Top of EXTRACTED DATA

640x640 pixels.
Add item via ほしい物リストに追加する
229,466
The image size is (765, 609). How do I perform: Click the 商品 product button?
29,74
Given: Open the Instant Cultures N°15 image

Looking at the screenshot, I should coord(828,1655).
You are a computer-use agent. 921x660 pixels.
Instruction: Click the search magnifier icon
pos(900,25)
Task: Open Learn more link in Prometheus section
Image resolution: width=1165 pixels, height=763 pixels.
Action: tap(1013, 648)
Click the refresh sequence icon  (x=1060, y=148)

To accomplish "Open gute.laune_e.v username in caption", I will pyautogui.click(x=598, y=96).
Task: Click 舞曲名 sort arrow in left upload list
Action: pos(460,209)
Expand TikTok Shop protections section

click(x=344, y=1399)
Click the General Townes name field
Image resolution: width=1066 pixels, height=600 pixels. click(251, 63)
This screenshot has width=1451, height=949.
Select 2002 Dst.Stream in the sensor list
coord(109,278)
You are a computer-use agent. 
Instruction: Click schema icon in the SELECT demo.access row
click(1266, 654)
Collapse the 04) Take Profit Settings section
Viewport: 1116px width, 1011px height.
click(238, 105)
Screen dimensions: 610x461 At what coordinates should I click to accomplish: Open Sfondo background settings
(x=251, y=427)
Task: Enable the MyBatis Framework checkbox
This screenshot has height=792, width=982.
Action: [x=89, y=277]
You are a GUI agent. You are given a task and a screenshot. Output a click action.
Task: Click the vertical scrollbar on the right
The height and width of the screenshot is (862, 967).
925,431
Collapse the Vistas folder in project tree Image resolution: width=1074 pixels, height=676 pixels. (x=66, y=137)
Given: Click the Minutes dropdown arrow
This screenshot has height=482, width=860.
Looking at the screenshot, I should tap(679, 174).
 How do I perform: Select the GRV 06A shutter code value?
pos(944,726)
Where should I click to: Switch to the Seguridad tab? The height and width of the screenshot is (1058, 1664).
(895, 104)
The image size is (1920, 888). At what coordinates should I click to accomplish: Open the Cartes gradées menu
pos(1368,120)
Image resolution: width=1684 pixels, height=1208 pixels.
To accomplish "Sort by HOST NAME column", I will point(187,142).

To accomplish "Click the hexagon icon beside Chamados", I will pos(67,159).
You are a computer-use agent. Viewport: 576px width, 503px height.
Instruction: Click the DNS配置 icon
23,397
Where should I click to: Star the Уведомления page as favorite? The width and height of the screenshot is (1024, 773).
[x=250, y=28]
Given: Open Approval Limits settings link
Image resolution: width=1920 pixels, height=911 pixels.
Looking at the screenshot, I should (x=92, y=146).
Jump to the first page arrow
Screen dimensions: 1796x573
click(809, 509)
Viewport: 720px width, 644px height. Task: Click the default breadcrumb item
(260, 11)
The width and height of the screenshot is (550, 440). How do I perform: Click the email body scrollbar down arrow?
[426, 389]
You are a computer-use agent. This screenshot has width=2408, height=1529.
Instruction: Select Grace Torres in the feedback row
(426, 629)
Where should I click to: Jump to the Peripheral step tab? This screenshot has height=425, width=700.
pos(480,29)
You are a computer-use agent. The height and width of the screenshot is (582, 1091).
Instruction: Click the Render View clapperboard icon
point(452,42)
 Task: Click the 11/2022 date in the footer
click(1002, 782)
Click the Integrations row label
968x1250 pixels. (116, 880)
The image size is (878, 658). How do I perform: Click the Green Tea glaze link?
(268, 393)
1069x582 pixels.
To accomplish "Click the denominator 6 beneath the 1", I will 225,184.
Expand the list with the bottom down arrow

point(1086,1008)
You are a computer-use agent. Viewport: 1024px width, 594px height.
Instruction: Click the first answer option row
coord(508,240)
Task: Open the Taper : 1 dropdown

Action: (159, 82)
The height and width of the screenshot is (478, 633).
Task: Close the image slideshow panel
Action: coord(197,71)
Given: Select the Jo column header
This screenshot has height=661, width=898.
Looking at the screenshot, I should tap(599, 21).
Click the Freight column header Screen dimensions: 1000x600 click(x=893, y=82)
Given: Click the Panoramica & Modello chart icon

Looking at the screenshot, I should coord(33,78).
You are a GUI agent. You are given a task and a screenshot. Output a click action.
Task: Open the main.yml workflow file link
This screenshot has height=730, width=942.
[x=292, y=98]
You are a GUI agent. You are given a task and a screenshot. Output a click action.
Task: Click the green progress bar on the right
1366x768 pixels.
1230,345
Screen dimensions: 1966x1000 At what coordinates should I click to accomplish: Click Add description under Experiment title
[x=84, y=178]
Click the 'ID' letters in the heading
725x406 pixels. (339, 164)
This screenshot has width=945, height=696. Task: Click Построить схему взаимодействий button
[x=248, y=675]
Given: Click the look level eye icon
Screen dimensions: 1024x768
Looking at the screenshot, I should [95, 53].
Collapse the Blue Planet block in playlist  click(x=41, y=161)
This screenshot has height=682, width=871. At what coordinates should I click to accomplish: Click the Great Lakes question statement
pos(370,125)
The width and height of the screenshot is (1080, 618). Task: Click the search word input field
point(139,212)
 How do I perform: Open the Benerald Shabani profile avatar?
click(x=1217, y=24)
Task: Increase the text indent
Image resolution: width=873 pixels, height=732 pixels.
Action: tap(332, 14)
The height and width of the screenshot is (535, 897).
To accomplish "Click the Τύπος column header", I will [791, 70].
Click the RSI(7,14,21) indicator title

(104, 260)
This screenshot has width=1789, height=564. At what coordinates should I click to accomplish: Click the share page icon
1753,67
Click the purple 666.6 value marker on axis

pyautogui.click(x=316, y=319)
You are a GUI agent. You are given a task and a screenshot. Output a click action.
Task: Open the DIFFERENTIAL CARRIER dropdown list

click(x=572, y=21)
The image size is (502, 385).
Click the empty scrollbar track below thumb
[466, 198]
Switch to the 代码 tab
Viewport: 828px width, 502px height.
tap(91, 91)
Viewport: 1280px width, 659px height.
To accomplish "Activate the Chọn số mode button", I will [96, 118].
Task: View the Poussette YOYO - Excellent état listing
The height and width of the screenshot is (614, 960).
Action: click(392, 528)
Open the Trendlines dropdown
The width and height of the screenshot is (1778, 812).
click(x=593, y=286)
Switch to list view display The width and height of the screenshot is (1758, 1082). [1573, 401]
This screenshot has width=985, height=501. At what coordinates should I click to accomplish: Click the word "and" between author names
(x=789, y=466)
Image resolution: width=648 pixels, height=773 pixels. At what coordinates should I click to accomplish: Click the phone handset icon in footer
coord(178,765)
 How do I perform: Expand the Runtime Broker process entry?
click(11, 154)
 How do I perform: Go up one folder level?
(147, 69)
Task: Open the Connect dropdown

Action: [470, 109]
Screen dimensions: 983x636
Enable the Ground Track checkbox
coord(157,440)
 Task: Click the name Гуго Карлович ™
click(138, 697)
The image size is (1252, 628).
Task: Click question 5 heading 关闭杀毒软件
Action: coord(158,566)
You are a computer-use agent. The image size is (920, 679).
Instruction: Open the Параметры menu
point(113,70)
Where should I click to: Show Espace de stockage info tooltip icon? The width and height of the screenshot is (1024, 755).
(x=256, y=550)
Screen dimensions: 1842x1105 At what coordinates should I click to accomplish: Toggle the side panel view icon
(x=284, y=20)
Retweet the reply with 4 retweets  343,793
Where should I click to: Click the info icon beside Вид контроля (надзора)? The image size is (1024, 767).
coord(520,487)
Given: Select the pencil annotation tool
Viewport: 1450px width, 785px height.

Bottom of EXTRACTED DATA

Find all lines holding the word "computer" in the records above and copy them.

You are a computer-use agent. 921x660 pixels.
You are a computer-use agent. 
You are a computer-use agent. Viewport: 576px width, 503px height.
You are a computer-use agent. This screenshot has width=2408, height=1529.
You are a computer-use agent. The height and width of the screenshot is (582, 1091).
You are a computer-use agent. Viewport: 1024px width, 594px height.
You are a computer-use agent. The image size is (920, 679).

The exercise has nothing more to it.